Sehe ich das richtig:

Seite 1: Upload Formular -> öffnet Popup. Nach dem Upload wird von Seite 1 auf Seite 2 weitergeleitet? Wenn das so ist, dann versuch den close() im onUnload() Handler der Seite 1 unterzubringen - sollte eigentlich gehen... Wenn du genauen code brauchst, einfach nochmal nachfragen...

bye


----------



## reddi (14. Februar 2004)

Problem ist, dass Seite 1 und Seite 2 im Prinzip einen Header haben. Das Template ist gleich, der Content wird eben nur per PHP ersetzt.
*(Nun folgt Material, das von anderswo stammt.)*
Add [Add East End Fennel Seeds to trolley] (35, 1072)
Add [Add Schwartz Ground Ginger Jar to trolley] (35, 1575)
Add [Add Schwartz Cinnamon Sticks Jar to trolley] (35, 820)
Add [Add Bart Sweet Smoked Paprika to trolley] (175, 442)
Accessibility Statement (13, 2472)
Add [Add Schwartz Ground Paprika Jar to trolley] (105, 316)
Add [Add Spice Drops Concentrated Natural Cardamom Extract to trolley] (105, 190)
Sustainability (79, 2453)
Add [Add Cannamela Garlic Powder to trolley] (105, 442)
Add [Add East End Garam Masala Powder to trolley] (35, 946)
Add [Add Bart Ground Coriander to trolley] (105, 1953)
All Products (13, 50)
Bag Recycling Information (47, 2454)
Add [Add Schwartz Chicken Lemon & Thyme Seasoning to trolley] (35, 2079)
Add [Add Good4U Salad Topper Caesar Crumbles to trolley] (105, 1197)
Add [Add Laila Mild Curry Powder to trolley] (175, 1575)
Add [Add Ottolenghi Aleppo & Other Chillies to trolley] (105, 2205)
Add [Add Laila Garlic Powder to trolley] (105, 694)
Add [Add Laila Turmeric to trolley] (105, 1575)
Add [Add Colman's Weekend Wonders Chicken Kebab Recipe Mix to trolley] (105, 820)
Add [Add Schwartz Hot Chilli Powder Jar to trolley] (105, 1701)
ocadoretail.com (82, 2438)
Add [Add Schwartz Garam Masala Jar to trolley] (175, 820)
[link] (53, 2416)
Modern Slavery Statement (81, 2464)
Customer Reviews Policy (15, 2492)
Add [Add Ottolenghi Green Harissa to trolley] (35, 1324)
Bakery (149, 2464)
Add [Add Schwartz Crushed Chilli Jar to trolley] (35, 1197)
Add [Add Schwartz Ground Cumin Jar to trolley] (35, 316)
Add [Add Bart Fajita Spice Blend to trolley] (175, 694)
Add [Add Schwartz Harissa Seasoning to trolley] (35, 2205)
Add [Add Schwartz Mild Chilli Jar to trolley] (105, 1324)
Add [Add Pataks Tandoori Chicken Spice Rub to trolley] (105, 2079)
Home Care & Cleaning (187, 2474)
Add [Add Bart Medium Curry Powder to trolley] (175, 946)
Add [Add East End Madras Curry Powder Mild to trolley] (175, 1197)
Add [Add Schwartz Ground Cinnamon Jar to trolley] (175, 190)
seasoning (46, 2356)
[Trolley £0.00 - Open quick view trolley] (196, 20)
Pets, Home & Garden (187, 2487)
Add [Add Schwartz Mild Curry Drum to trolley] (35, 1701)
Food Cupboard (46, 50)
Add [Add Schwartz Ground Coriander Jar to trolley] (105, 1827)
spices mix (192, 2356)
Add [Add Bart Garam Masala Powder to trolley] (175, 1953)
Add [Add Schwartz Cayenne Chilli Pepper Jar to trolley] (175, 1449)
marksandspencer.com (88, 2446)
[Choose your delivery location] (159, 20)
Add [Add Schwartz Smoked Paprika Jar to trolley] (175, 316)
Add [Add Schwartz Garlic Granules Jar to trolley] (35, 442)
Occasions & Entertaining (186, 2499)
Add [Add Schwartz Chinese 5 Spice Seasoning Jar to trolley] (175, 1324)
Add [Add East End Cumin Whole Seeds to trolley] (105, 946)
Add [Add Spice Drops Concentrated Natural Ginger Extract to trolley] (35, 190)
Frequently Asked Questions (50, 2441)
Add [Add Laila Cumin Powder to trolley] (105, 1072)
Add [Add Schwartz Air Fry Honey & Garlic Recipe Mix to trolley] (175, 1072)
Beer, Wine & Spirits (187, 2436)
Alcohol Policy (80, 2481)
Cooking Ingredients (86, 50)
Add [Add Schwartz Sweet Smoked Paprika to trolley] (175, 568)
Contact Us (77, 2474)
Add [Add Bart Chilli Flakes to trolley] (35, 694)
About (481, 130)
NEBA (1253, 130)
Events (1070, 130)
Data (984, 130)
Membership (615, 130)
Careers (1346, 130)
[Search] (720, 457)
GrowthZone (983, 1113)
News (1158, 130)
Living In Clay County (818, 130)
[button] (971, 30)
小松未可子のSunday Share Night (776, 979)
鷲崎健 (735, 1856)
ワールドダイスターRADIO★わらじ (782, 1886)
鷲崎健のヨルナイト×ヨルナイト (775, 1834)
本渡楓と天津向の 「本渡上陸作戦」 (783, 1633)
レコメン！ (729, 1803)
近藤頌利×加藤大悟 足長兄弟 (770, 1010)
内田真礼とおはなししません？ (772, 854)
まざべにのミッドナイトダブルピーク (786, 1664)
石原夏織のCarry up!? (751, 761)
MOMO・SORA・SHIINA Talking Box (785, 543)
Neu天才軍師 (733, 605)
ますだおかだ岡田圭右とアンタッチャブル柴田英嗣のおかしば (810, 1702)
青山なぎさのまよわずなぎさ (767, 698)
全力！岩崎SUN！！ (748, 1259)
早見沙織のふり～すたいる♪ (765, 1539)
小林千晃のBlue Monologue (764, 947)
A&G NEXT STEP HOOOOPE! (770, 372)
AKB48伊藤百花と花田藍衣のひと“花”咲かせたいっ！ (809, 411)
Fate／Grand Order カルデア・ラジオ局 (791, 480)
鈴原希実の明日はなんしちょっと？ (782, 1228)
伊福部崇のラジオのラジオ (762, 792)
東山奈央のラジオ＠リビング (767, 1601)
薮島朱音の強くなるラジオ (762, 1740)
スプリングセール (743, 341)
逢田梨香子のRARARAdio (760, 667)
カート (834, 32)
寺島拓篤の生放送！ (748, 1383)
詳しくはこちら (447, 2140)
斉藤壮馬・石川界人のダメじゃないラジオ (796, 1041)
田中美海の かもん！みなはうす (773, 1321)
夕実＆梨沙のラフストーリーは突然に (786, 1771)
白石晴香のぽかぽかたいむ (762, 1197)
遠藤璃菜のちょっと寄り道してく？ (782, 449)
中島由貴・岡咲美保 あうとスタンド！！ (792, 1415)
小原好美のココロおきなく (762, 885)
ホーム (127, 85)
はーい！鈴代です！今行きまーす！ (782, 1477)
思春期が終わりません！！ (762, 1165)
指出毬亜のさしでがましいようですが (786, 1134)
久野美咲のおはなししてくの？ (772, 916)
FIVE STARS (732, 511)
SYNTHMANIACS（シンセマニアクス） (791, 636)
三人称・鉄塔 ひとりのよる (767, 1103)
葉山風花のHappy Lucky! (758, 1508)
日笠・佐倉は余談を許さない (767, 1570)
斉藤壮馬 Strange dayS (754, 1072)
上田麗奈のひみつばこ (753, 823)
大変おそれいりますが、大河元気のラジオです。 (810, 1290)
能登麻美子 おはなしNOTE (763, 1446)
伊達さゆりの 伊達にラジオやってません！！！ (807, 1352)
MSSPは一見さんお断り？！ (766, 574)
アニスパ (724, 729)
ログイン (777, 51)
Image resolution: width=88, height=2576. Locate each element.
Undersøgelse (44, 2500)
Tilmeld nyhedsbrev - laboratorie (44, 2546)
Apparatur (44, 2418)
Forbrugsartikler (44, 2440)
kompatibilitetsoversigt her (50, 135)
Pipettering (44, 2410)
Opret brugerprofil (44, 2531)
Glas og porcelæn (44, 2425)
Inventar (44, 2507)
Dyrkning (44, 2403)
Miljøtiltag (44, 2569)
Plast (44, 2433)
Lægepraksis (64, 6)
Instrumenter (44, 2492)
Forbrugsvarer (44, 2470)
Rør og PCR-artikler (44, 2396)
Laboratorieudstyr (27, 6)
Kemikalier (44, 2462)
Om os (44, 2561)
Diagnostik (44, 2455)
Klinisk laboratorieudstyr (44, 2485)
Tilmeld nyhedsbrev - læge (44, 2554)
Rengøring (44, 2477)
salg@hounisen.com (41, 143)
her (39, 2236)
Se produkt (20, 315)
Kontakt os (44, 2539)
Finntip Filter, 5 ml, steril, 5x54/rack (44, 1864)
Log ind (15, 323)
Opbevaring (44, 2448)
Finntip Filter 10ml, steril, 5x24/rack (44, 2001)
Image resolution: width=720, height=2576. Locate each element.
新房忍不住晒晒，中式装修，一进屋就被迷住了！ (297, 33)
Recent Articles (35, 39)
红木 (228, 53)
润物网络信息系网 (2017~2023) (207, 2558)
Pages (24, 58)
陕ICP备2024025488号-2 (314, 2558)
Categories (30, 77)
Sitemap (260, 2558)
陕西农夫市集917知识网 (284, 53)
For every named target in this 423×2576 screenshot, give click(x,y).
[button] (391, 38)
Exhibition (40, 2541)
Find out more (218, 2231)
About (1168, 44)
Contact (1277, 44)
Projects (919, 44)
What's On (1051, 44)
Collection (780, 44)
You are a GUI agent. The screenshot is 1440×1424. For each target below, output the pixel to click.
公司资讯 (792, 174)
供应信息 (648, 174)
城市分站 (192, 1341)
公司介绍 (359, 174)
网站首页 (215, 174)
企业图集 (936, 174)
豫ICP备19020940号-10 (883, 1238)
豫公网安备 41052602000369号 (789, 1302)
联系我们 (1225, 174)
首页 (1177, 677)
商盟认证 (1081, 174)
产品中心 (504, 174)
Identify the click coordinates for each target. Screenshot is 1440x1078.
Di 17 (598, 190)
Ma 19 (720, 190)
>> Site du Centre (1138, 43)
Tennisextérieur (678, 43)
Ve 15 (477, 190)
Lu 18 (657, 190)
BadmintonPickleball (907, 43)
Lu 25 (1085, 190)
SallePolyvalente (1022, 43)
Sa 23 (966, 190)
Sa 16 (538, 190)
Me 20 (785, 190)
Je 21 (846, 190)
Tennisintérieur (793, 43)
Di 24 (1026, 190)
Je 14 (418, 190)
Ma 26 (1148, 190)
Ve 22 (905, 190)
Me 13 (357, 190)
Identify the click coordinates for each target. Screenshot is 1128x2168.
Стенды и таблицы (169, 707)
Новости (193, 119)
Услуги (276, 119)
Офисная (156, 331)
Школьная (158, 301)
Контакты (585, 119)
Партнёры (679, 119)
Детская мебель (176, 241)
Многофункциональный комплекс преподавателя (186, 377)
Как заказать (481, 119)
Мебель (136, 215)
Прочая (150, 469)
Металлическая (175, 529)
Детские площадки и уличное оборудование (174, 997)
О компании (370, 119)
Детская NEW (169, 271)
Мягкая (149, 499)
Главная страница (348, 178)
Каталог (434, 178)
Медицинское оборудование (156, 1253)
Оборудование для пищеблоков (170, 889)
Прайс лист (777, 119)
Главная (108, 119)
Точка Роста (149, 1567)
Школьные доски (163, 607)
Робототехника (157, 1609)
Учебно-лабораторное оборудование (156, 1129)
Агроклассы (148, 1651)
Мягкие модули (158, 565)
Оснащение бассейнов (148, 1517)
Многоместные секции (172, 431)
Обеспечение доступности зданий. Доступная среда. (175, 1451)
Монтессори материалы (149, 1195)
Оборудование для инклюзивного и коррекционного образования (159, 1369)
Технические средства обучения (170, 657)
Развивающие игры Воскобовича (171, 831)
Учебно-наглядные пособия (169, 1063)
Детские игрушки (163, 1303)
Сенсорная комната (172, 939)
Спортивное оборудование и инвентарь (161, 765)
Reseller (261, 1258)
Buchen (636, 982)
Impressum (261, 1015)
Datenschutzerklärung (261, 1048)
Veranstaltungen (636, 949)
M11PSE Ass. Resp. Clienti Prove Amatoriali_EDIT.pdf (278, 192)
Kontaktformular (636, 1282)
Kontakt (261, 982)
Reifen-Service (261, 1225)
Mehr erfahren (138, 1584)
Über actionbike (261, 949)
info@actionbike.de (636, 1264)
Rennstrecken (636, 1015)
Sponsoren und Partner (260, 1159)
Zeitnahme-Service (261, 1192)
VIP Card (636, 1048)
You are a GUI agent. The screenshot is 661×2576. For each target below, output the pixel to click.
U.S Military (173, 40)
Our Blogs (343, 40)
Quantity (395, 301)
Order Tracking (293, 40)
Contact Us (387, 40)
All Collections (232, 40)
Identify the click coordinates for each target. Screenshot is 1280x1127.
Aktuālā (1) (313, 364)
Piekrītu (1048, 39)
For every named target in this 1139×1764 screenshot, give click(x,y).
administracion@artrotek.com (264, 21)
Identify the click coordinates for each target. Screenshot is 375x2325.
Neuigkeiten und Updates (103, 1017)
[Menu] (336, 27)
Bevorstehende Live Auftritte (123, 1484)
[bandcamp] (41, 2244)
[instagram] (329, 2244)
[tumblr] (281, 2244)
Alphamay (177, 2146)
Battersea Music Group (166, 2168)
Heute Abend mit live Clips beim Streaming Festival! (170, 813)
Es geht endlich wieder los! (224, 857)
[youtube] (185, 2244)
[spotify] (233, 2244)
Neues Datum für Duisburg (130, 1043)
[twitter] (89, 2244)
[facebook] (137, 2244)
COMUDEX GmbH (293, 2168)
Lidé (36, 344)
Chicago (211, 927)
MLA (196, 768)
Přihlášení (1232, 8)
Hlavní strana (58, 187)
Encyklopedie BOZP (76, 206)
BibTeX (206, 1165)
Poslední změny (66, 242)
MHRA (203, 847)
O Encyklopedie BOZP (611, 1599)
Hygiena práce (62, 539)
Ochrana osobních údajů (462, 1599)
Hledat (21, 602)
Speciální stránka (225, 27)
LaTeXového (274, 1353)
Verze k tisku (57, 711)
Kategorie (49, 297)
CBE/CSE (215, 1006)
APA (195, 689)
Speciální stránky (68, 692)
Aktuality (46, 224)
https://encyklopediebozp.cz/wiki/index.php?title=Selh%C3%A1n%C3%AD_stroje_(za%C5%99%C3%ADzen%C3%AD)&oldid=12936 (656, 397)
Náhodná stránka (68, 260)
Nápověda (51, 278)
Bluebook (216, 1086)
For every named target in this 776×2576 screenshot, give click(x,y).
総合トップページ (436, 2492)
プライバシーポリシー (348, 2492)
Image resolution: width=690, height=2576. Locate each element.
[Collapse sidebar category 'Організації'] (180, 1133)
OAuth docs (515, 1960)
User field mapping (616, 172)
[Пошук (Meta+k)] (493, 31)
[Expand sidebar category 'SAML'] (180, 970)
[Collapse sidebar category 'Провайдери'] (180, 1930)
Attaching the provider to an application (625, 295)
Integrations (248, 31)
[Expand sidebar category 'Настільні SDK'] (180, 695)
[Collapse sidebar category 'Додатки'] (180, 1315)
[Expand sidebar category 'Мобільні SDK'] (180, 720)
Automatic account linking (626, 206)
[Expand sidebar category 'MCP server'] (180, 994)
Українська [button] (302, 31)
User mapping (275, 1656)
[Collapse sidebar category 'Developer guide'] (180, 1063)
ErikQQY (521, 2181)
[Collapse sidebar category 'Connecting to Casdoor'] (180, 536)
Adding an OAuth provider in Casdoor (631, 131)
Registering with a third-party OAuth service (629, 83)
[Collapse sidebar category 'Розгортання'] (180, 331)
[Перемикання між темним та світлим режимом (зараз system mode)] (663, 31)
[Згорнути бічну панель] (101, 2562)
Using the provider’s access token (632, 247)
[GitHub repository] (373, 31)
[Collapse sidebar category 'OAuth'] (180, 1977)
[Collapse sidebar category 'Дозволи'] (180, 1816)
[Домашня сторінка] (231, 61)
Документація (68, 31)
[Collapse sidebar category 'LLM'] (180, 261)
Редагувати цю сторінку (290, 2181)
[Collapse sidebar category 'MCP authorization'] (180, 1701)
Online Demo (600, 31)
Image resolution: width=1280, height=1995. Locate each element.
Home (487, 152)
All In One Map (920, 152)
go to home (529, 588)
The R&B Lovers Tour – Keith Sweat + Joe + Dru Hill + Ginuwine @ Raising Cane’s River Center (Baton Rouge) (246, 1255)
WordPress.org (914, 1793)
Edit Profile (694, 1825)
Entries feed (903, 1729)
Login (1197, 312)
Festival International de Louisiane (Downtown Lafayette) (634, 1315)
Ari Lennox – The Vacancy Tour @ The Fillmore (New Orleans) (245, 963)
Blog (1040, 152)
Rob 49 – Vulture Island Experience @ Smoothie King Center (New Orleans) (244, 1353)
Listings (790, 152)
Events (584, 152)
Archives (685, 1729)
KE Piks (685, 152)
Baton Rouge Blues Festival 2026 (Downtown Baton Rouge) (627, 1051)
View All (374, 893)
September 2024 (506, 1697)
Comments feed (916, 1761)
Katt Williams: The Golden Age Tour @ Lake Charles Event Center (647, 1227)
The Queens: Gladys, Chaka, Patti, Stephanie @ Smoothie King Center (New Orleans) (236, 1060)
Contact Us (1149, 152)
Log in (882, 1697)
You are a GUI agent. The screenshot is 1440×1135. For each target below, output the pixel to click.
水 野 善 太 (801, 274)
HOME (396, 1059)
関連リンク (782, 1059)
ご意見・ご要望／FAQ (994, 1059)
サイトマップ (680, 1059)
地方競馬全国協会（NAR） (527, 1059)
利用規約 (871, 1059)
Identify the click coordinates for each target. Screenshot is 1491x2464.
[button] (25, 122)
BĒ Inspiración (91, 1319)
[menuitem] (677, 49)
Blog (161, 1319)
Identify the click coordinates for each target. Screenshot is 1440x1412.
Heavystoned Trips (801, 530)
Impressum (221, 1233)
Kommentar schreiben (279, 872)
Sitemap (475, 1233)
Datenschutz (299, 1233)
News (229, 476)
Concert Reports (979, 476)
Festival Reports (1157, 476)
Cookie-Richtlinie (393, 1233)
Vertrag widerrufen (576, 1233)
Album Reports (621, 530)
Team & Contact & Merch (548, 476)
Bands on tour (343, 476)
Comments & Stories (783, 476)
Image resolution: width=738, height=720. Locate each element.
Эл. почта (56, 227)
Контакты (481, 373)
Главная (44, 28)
Das ist ja mein Problem.

Kann ich das "close" Script nicht irgendwie per <script....> window.close... usw. aufrufen ? 
Das Popup wird mit Popup = window.open .. usw geöffnet, also müsste ich es doch mit Popup.close() irgendiwe schließen können oder ? Bin leider nicht  so mit der JavaScript Materie vertraut 

Trotzdem Danke für die Antwort


----------



## Andreas Gaisbauer (14. Februar 2004)

ICh dachte an sowas:


```
<html>
<head>
<script type="text/javascript">
  function popup(){
  //popup muss Global sein, daher ohne "var" deklarieren
    popup = window.open('deineSeite.html','test','width=100, height=100');
  }
  
  function closePopup(){
    if(popup){
      popup.close();
    }
  }
</script>
</head>
<body>

<a href="#" onclick="popup(); return false;">popup öffnen</a>
<a href="http://www.google.de">weiterleiten Simulieren</a>

<script type="text/javascript">
window.onunload=closePopup;  
</script>

</body>
</html>
```

Die Skriptteile kannst du irgendwo in der Seite einbinden - muss nicht unbediengt im Header sein...


bye


----------



## reddi (14. Februar 2004)

Jepp, das hat gefunzt.

Ich danke dir ganz herzlich  das "onunload" hat mir als Denkanstoß gefehlt.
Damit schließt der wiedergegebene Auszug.